This repo contains the server backend for hotpot collector interfaces and scripts to wrangle data.

Dependencies

Python environment

For your convinience, simply create a conda environment with provided environment.yml.

conda env create -f environment.yml

You can also manually install the following dependencies:

python 3.8
flask 1.1.2
flask-cors 3.0.8
nltk 3.5
numpy 1.19.1

You also need to download the stopwords corpus for nltk.

import nltk
nltk.download('stopwords')

HotpotQA Training Data

Run bash download.sh to download the HotpotQA training data. The script will create a folder named data and put the training data into the folder.

Glove

Download the pre-trained glove embeddings from https://www.kaggle.com/authman/pickled-glove840b300d-for-10sec-loading, you'll need an account for kaggle (should be free to register).

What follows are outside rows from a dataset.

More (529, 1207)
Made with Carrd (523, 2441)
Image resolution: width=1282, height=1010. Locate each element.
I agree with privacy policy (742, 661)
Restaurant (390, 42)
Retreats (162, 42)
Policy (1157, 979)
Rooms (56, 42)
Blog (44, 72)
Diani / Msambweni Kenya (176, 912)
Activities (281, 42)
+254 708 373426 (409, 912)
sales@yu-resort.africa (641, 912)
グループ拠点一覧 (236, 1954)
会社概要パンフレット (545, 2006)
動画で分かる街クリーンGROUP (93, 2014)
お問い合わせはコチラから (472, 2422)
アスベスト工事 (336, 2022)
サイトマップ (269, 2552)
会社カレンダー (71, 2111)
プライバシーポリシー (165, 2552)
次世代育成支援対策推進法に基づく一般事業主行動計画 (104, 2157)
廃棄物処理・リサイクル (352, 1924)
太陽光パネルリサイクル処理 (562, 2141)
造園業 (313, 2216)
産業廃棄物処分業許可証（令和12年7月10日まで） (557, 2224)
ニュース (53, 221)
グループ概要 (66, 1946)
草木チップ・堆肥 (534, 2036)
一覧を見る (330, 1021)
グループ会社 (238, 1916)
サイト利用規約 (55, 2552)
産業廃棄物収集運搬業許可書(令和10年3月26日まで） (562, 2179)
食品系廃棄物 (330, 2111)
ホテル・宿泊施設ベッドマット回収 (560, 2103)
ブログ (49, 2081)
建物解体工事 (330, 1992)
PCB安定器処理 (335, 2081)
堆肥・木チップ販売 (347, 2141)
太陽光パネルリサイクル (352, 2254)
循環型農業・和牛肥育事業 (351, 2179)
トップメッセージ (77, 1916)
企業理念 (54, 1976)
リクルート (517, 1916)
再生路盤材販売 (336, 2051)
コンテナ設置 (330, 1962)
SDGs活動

Extract and put the glove.840B.300d.pkl file into data folder.

Prepare Data

Activate hotpot conda environment, and then run the following commands from the project root directory:

python -m wrangle.make_small
python -m wrangle.coref
python -m wrangle.flatten
python -m wrangle.tf
python -m wrangle.idf

The first sciprt make_small will make a smaller dataset for local debugging. You can adjust the size of the smaller dataset by setting the HOTPOT_SMALL_SIZE value in wrangle/file_constants.py. Set the value to be empty to use the full dataset.

Ranking and Closest Fact Experiment

To reproduce the histograms, first run python -m wrangle.closest.py from project root folder. It should create three json files inside plots/closest_fact folder. Then go to that folder and run bash make_js.sh. This will create three js files for easy plotting. Make sure that the file names in make_js.sh are consistent with the json files.